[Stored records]
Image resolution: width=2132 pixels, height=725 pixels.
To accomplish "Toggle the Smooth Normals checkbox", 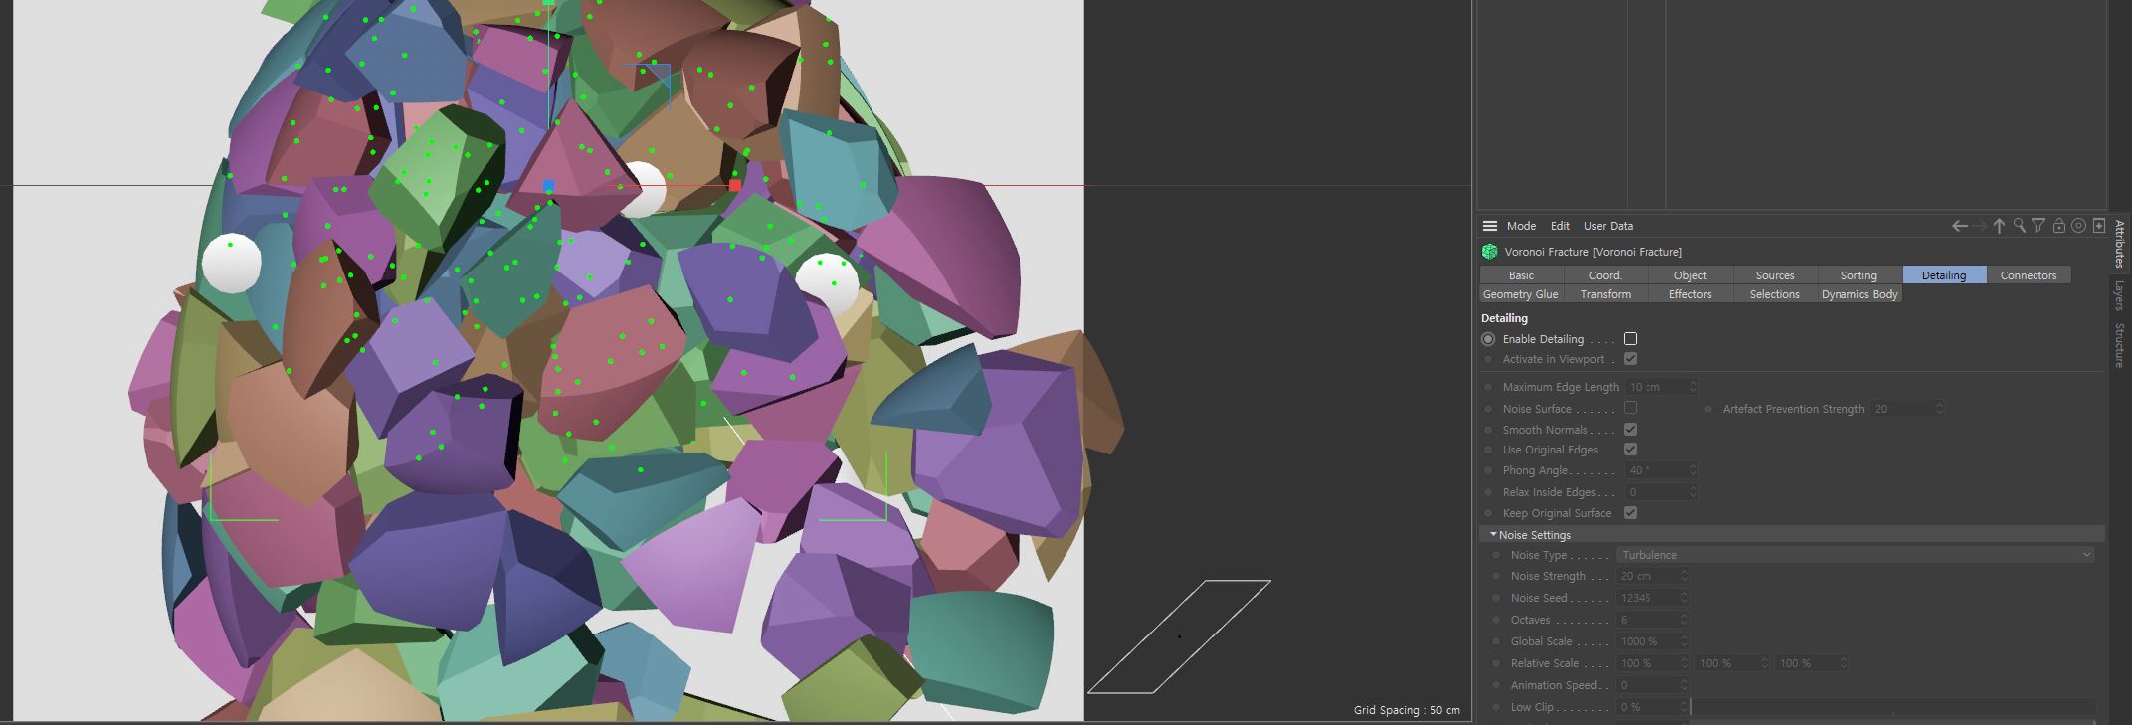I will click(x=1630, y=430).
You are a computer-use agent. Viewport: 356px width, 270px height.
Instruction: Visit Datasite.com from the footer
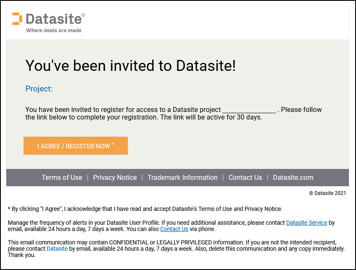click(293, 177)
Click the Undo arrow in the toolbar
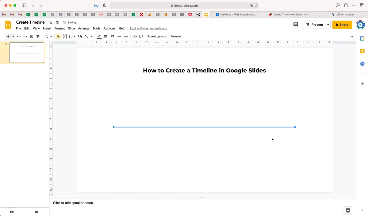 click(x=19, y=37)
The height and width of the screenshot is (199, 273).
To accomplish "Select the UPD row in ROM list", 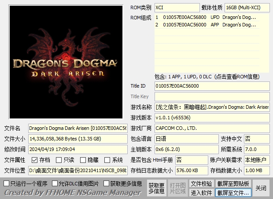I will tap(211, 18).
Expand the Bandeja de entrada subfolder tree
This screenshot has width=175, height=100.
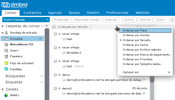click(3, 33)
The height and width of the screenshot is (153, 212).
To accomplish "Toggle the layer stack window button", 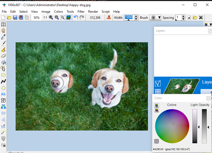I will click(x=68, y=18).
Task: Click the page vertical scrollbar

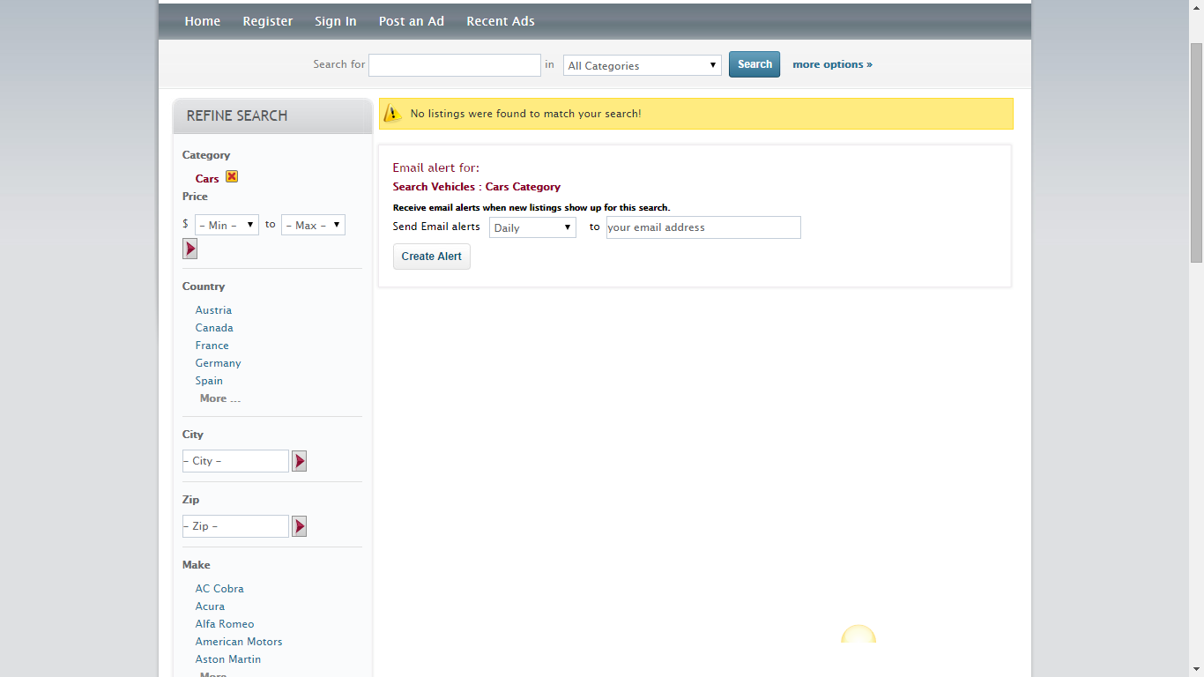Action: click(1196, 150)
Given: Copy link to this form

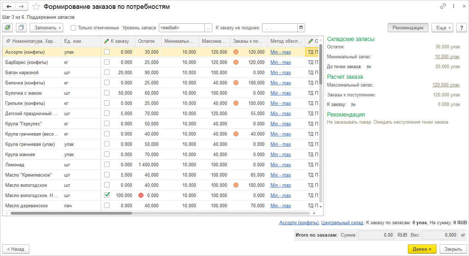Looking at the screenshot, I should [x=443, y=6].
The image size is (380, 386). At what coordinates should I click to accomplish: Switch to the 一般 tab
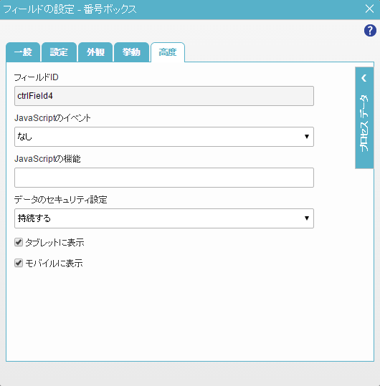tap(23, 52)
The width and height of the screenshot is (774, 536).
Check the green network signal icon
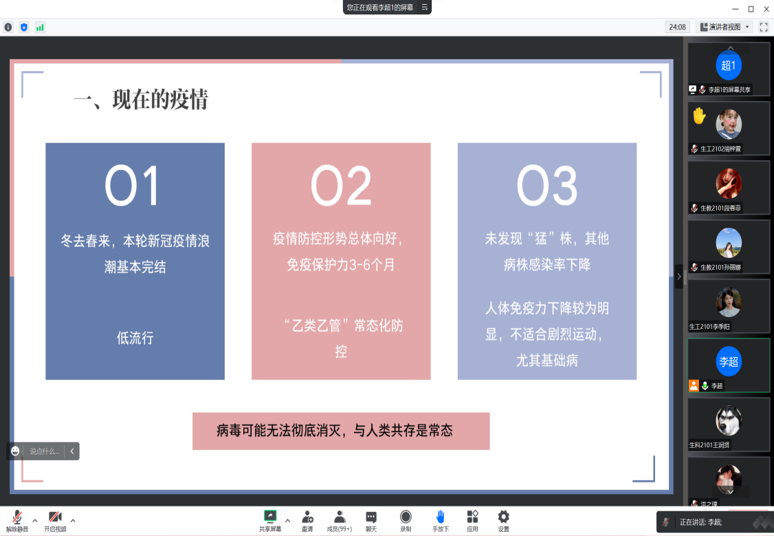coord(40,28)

→ **Instructions to follow**
What you write must match, line for line, the records from the line containing "The width and" through the last line, with every picture left out.

→ **Response to this task**
The width and height of the screenshot is (774, 536).
Check the green network signal icon
coord(40,28)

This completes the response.